Your instructions:
Copy out every line of the listing below word for word, leaving out the pictures.

········

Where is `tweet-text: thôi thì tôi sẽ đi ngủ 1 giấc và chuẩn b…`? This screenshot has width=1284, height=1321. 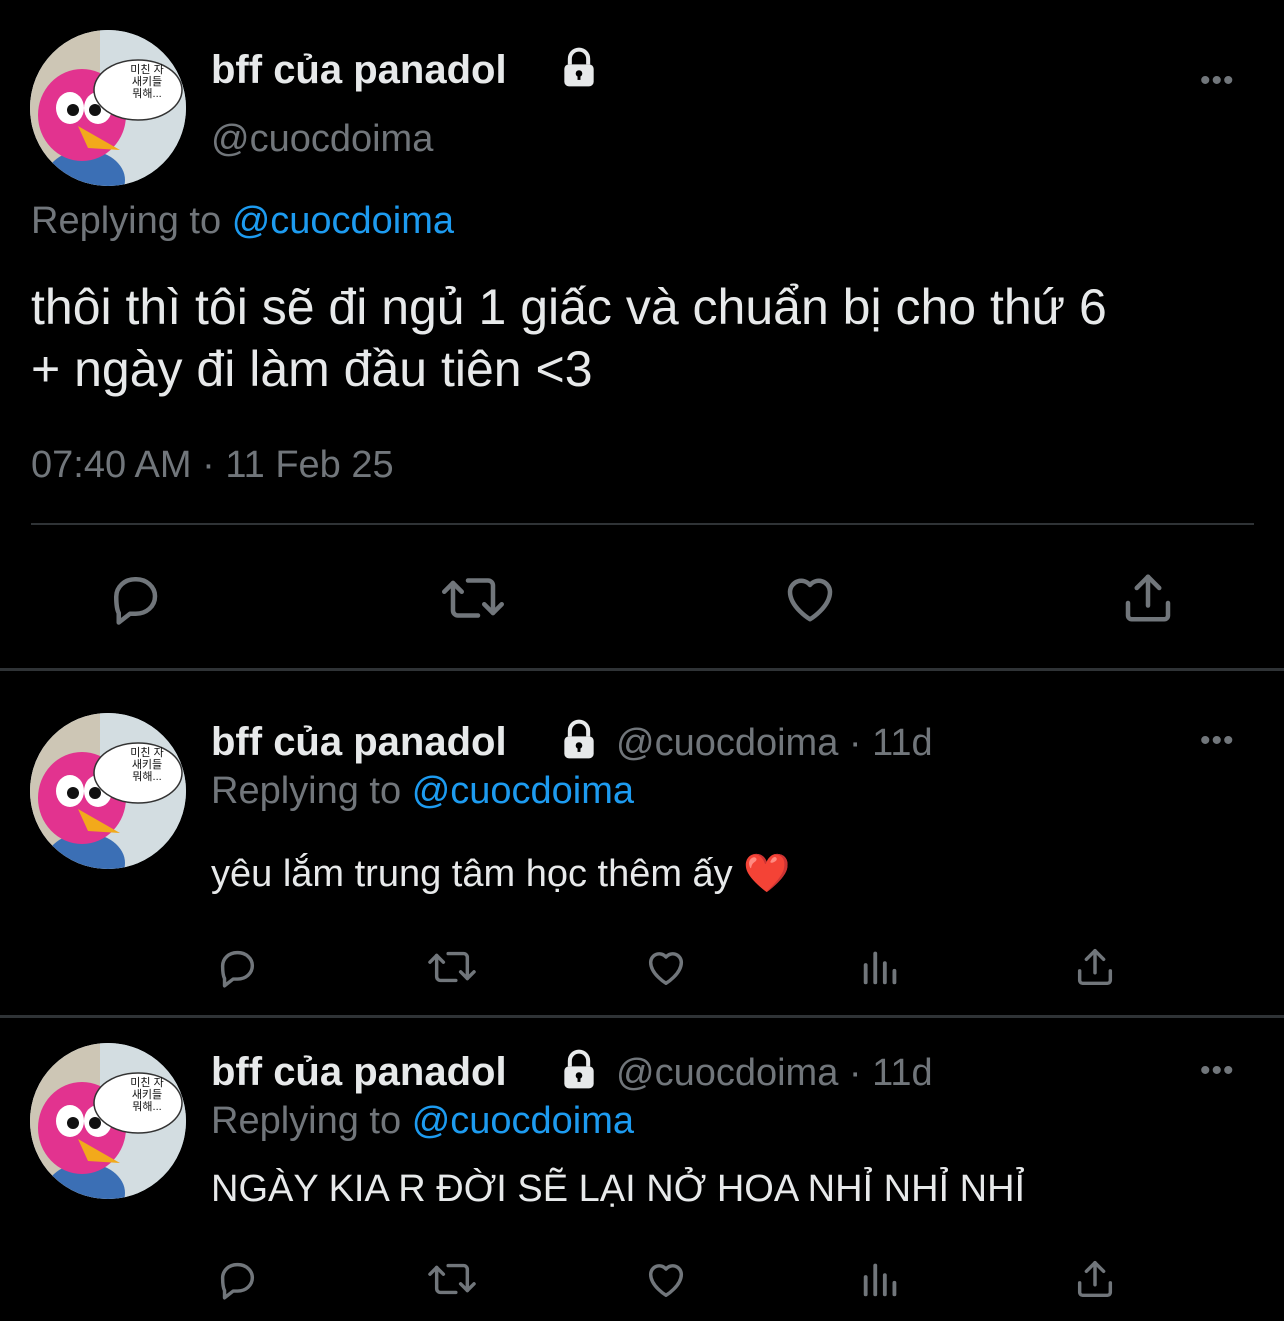
tweet-text: thôi thì tôi sẽ đi ngủ 1 giấc và chuẩn b… is located at coordinates (569, 338).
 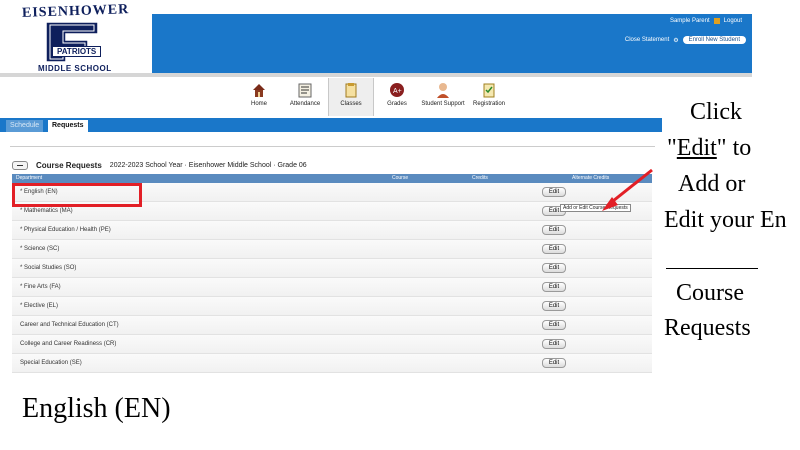 What do you see at coordinates (591, 178) in the screenshot?
I see `col-alternate-credits: Alternate Credits` at bounding box center [591, 178].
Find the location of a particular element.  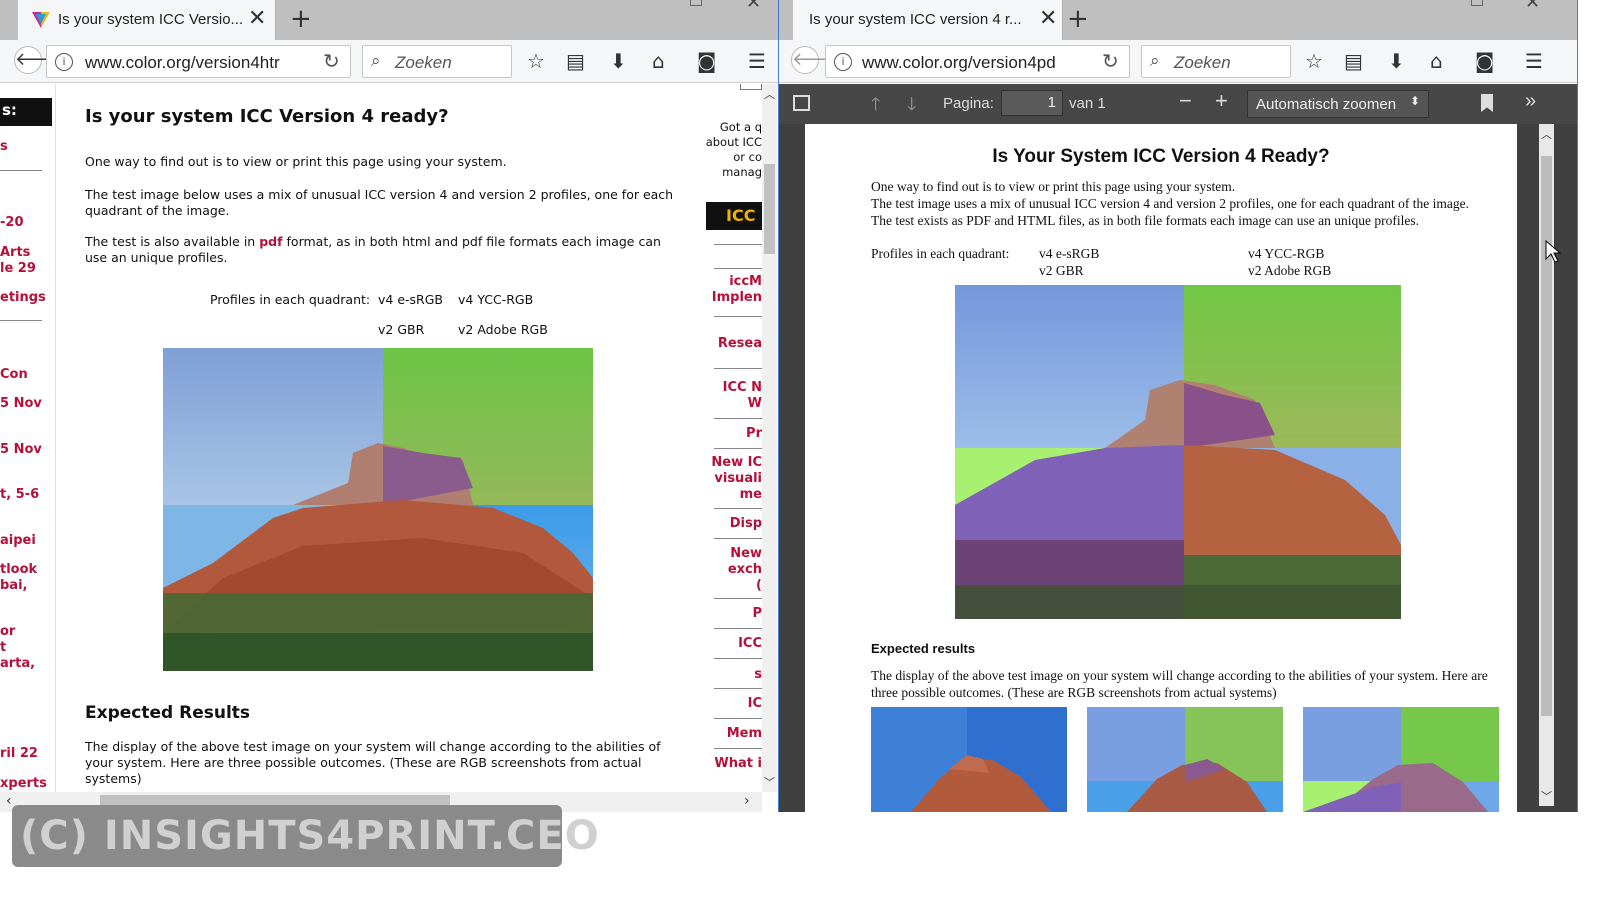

········

Exercise response:
Where is `tweet-text: thôi thì tôi sẽ đi ngủ 1 giấc và chuẩn b…`? This screenshot has width=1284, height=1321. 
tweet-text: thôi thì tôi sẽ đi ngủ 1 giấc và chuẩn b… is located at coordinates (569, 338).
  What do you see at coordinates (591, 178) in the screenshot?
I see `col-alternate-credits: Alternate Credits` at bounding box center [591, 178].
Find the location of a particular element.  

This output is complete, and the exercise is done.